今僕は、家のベランダからファインダーを覗き、電柱にとまり羽を休めているスズメを撮影いる。
「いー朝だなぁ。」
カシャリと鳴り響くシャッター音が耳に心地よく、心が洗われる様だ。
だから、カメラはやめられない。
被写体はなんでもいい。
なにかを撮影出来ればそれで良かった。
彼女を知るまでは…
とある朝、僕はいつものようにカメラを手にベランダに出るといつも電線に止まっているはずのスズメの姿が見当たらず、被写体を見失った僕は、ただ電線を見つめていた。
「珍しいなぁ。こんな静かなのは久しぶりだ
ま。そんな日もあるよな。
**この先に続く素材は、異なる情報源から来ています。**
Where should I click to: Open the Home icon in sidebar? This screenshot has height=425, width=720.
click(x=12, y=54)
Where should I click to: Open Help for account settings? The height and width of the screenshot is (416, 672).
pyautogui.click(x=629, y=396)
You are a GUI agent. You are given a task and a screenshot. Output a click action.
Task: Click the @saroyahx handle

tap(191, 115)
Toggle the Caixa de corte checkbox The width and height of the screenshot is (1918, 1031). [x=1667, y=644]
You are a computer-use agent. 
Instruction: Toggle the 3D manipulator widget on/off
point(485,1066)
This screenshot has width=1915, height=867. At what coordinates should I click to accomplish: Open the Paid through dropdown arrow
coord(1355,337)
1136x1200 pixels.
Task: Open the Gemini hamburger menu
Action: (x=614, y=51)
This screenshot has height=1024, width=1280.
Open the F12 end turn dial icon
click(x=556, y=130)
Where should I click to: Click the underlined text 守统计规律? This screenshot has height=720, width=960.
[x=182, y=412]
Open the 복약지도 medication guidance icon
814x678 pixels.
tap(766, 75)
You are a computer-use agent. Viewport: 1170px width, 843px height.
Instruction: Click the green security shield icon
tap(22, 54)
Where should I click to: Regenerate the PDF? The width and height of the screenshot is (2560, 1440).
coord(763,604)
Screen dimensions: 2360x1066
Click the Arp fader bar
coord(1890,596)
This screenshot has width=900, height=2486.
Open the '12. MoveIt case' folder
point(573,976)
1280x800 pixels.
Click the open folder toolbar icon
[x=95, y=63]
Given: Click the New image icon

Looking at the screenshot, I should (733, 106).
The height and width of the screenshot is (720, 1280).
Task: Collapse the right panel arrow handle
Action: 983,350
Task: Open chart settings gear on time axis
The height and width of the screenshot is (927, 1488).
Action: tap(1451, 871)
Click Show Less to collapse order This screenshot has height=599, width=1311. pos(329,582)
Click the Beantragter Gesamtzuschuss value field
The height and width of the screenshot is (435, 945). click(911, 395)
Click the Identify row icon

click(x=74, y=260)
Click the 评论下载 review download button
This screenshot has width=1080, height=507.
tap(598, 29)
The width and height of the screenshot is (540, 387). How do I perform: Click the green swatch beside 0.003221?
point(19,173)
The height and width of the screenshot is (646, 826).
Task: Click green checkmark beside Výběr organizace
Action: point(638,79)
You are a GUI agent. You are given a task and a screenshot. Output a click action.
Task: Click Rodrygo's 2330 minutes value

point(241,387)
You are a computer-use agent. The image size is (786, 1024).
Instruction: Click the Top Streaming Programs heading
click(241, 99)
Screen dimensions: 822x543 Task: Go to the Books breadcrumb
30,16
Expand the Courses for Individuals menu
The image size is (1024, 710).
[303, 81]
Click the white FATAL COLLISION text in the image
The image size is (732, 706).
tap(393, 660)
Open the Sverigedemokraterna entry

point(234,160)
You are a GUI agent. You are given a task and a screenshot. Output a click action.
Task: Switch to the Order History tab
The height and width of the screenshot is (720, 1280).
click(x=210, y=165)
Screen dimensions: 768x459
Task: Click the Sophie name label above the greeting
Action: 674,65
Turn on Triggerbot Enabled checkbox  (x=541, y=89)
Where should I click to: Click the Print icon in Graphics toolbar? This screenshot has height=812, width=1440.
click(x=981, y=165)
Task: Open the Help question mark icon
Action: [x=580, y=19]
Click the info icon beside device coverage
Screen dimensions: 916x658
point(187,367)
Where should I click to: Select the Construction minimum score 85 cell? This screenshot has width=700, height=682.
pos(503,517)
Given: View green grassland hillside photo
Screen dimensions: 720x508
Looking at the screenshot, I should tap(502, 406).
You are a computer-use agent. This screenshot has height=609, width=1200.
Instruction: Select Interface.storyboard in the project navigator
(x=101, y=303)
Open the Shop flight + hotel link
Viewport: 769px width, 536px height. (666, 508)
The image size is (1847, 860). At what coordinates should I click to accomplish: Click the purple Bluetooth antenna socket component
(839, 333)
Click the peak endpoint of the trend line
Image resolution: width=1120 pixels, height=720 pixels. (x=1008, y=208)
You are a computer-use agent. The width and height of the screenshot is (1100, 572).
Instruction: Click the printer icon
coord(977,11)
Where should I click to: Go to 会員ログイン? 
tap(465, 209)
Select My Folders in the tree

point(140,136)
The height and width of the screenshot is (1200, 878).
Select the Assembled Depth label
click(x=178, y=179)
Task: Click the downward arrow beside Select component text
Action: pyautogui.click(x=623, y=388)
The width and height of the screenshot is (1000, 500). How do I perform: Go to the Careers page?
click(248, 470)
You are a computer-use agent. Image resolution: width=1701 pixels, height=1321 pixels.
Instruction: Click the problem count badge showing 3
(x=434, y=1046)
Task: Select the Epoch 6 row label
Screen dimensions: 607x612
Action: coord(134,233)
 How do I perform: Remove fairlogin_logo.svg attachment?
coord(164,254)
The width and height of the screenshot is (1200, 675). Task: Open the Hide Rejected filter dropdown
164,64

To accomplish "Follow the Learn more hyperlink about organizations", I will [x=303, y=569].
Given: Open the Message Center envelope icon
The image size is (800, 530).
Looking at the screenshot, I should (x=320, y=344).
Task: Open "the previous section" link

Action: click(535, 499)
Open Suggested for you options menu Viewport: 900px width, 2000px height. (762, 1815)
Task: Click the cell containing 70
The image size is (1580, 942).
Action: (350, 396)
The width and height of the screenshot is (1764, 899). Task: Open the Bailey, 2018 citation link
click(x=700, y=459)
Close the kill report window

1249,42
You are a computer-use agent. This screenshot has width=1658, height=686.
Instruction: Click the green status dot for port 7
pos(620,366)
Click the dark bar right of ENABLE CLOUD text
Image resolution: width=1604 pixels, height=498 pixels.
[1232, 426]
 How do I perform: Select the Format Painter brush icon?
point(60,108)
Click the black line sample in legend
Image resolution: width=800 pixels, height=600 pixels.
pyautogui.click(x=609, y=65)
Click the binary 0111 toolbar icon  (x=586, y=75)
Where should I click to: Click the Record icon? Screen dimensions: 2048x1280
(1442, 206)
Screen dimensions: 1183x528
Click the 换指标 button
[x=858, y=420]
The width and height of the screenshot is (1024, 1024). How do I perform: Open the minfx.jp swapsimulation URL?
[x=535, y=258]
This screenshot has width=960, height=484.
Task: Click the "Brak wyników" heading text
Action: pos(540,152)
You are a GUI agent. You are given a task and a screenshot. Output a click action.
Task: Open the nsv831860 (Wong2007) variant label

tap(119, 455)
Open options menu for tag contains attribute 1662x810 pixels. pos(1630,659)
」
ボソリと独り言をつぶやき、部屋に戻ろうと振り返ったその時、一陣の風が吹いた。
「うわっ!?え…」
思わず目を閉じ体を背け、そっと目を開けた瞬間に、僕の目に写った被写体に釘付けとなった。
とても綺麗な長い茶髪。
前髪は綺麗に切りそろえられており、頭には一輪の赤い花を刺した女性が、お隣のベランダからどこか遠くを見つめている。
その姿に僕はときめき、無意識にシャッターを押してしまった。